Blais has written three books, including “In These Girls Hope Is a Muscle,” about a basketball team in Amherst where she now teaches journalism at the University of Massachusetts. She won the 1980 Pulitzer Prize for Feature Writing when she was a reporter at The Miami Herald

For several years, as curator, Howard Simons presided over a kind of salon, summoning such eminences as actress Kelly McGillis, painter David Hockney, playwright Arthur Kopit, and novelist William Kennedy to speak to our class. With his lean build, pointy features, and quick definitive gestures, Howard gave the impression of chopsticks in a hurry.

He was best known for his direct manner and his wit, even after he became ill with cancer. When someone asked if his life changed in any major way after he learned he had only two months to live, he said, pausing as if caught in a deep Talmudic reverie, “Yes, I’ve decided to give up flossing.” During our Nieman year, his former boss, Katharine Graham, visited Cambridge, and Howard invited me and Athelia Knight (also Class of ’86) to join her for lunch at the Harvest.

On the day of the service for Howard at the Post, Mrs. Graham and I lamented the loss of our mutual friend and established yet another connection. For several years in the mid-1970s I worked at the Trenton Times in New Jersey, which The Washington Post had purchased in its first act of post-Watergate colonialism, hoping to encroach on The New York Times in what was perceived as its own backyard. What for the Post proved to be a bad business decision, to be unloaded as quickly as time would allow, was for me an amazing education. (The executive editor, sent up from D.C., was another Nieman Fellow, Richard Harwood, NF ’56.) To work at a paper even remotely connected to the mighty Washington Post was the equivalent of a papal blessing, sergeant’s stripes, and an Equity card, permission to feel that I was on the right track.
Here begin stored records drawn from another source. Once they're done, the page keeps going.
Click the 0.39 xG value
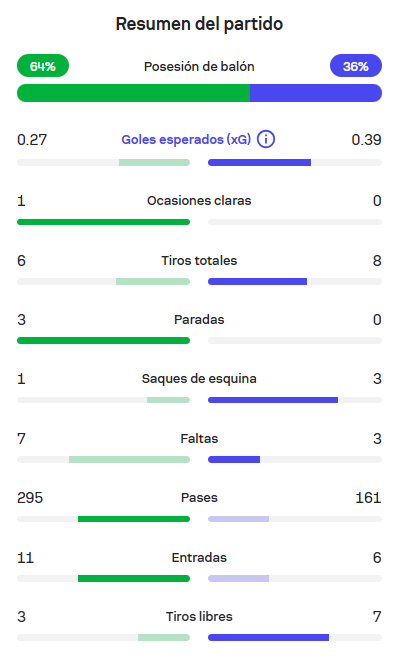Image resolution: width=398 pixels, height=672 pixels. coord(366,140)
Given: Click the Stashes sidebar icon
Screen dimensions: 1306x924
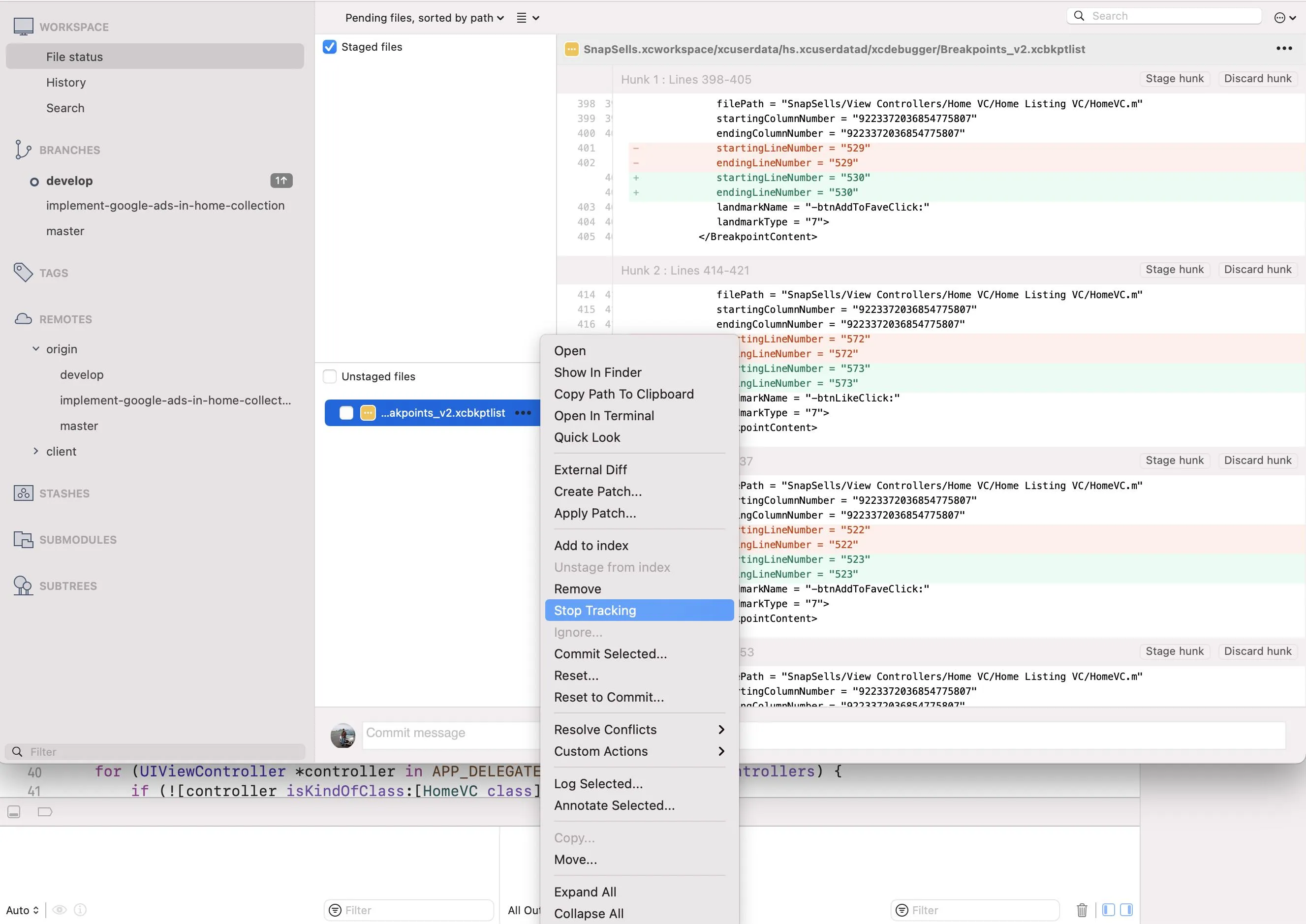Looking at the screenshot, I should pyautogui.click(x=23, y=493).
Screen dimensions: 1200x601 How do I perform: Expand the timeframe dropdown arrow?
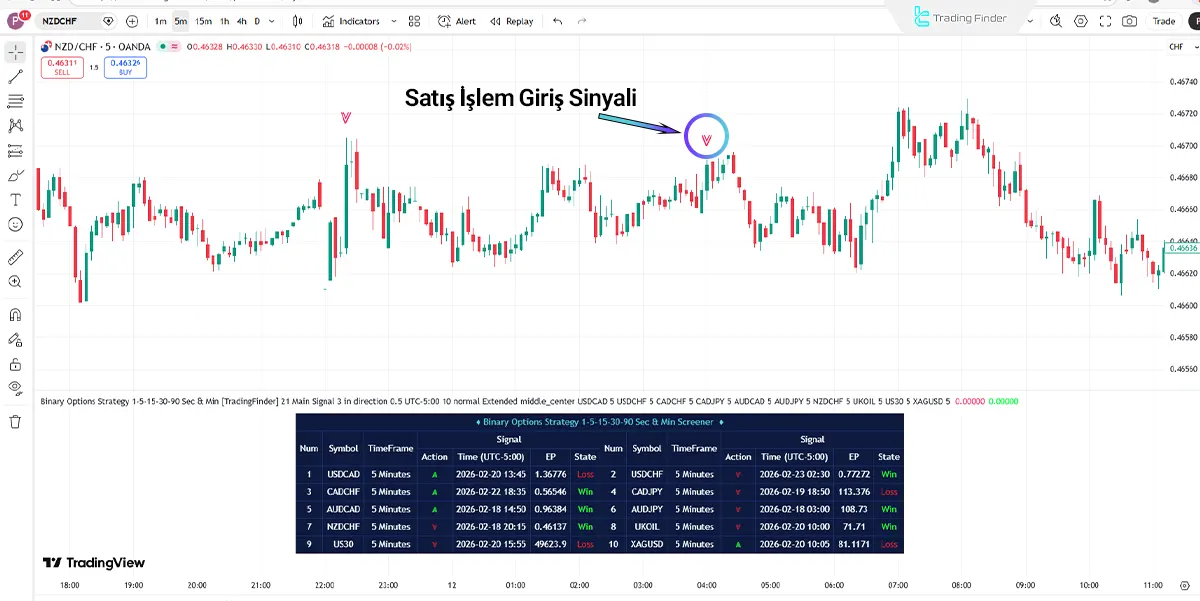271,20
Mrs. Graham ascertained that I usually spent a week or two during the summer on Martha's Vineyard, where my in-laws had a house and where she lived on a 200-acre oceanfront estate called Mohu. I was taken aback by Mrs. Graham's request (“You must call when you get to the island and we will find a time to get together”) but felt an obligation to honor it. None of us ever feels as if we know all the rules to a good life, but surely one is that if someone you admire on the scale that I admired Mrs. Graham says you must call, you do. What ensued was a once a year commitment to summertime socializing, from 1989 to her death in 2001, encounters which I always believed were being hosted by Howard, with his kind heart and high standards, in absentia.